The Largest Security-Cleared Career Network for Defense and Intelligence Jobs - JOIN NOW

Military


Sarkari 747

Iranian Defence Minister Ahmad Vahidi said May 03, 2010 that Iran had designed a 150-seat passenger plane, which would be the country's largest built to date, the ministry's website reported. "We have designed a medium size passenger plane which can carry between 100 and 150 passengers and we are cooperating with the civil aviation authority to build bigger planes," the website quoted Vahidi as saying on Sunday. He did not offer details on when production would start.

The provenance of this seeminly indigenous design was unclear. It generally resembles a scaled down reversed-engineered version of the Russian 157-201 passenger Tu-204 / Tu-214, which Iran had discussed purchasing. It also resembles the European 107-185 passenger Airbus A320. It also had a passing resemblance to the Chinese 156-180 passenger C919, though no other known connection. Antonov in Ukraine did not seem to have a similar design.

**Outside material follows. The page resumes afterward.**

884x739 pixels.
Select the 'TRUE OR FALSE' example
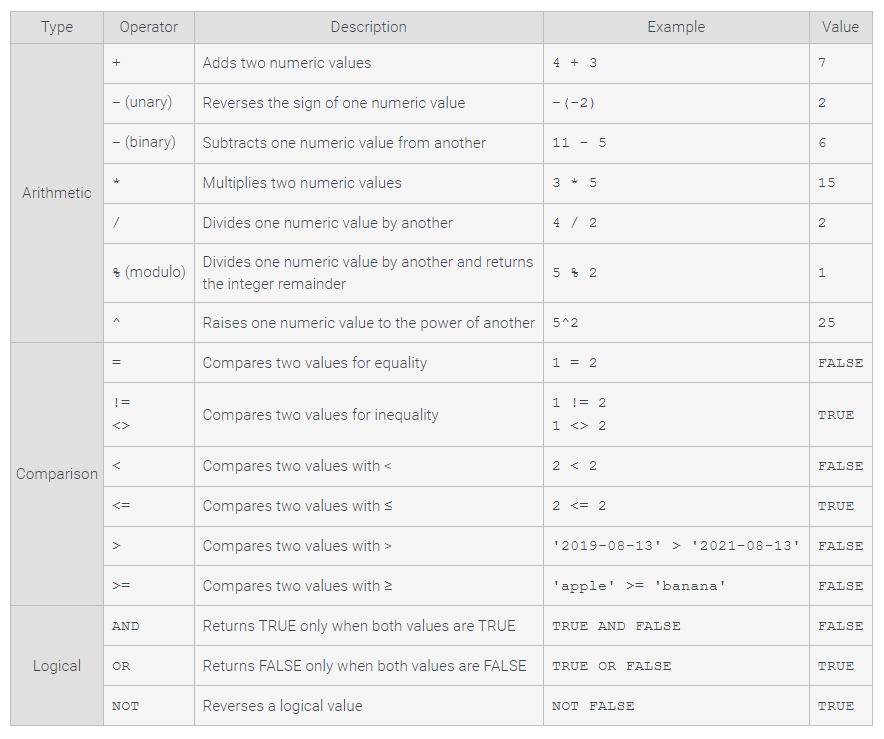click(611, 666)
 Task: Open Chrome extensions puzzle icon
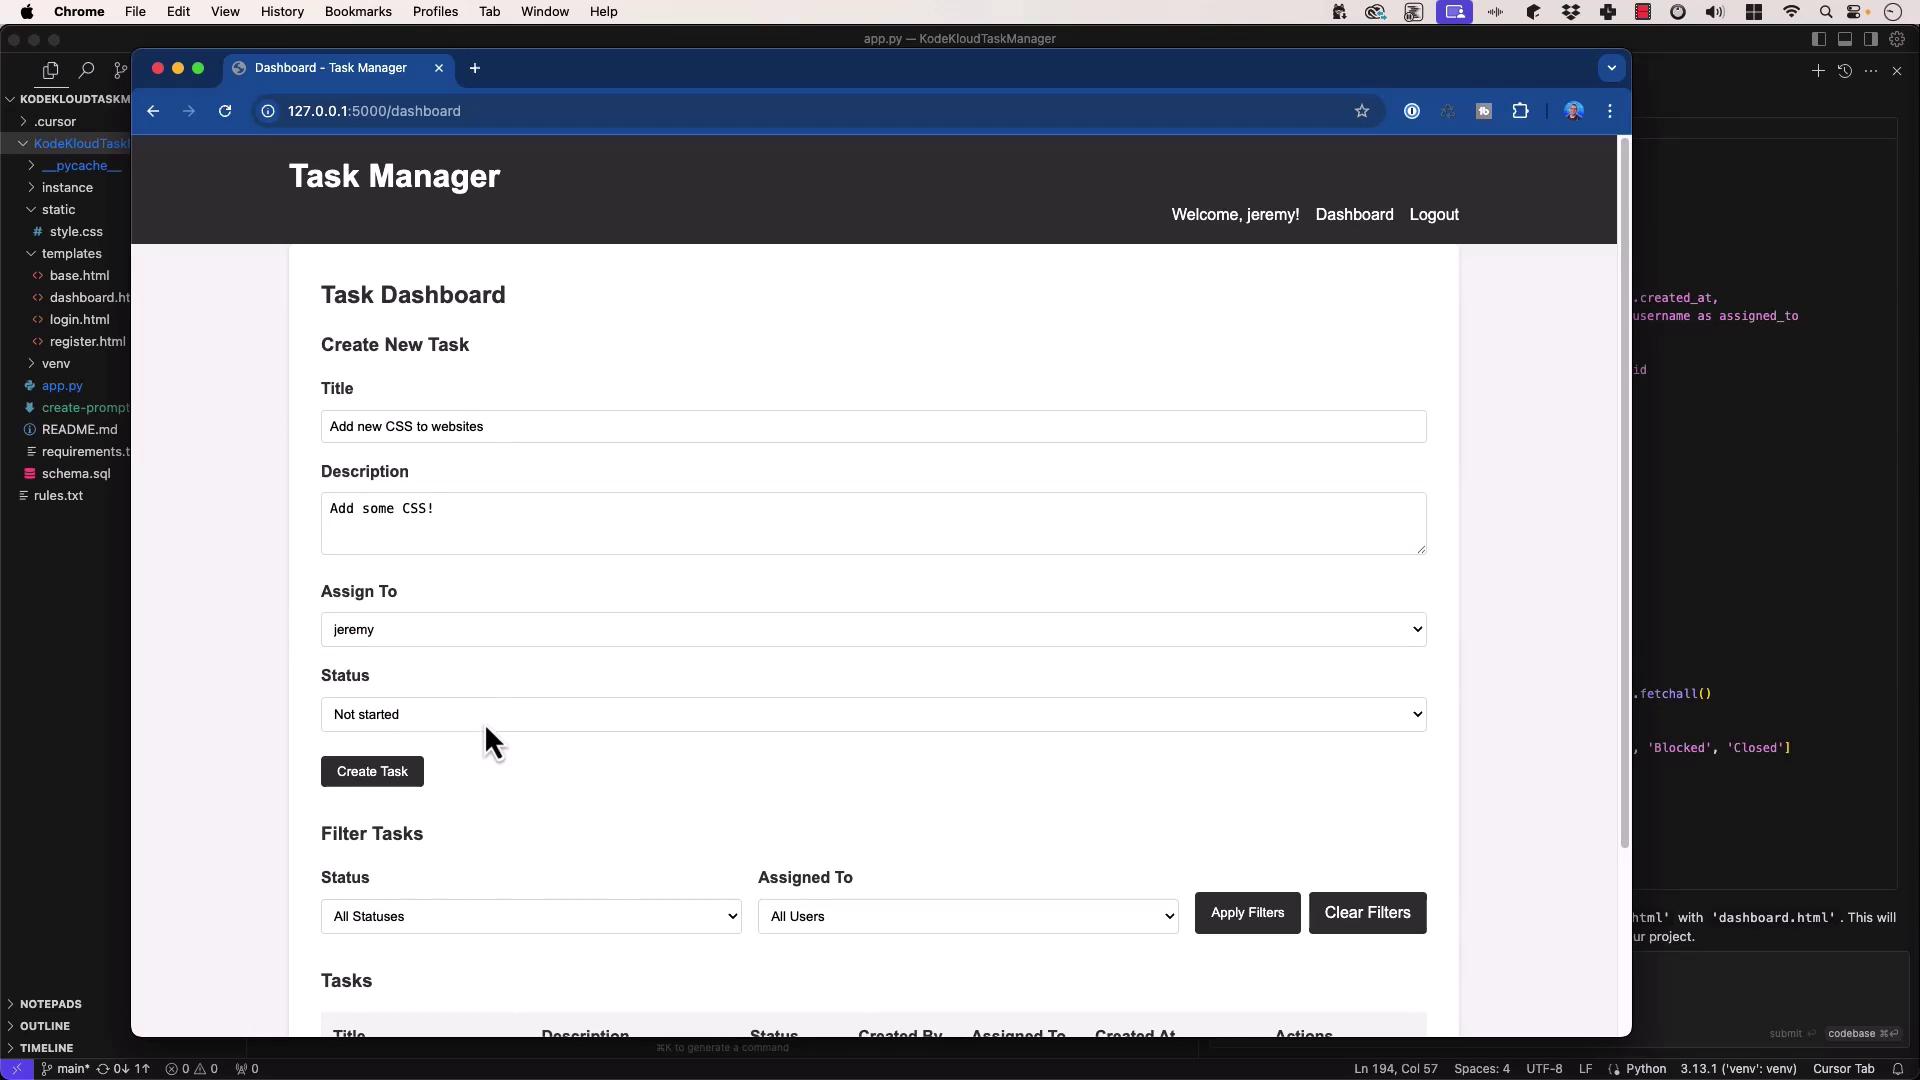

Iran had already manufactured a twin-turboprop aircraft, the Iran-140, which is a licensed copy of the Ukrainian Antonov An-140. It can carry 52 passengers, or six tonnes of cargo, has a medium-haul range of 2,100 kilometres (1,250 miles) and is being built with Ukrainian help. Iran and Ukraine in the deal inked in the mid-1990s stipulated that 70 percent of Iran-140 components would be locally made and the rest supplied by Ukraine.

Iran had one of the best air safety records before the 1979 Islamic revolution, but it has suffered a number of major air accidents over the past decade, most involving Russian-made planes. A Western embargo banning the sales of new planes and parts, together with growing demand for air travel from a burgeoning population, forced Iran to look to Russia and the ex-Soviet republics for planes and air crew.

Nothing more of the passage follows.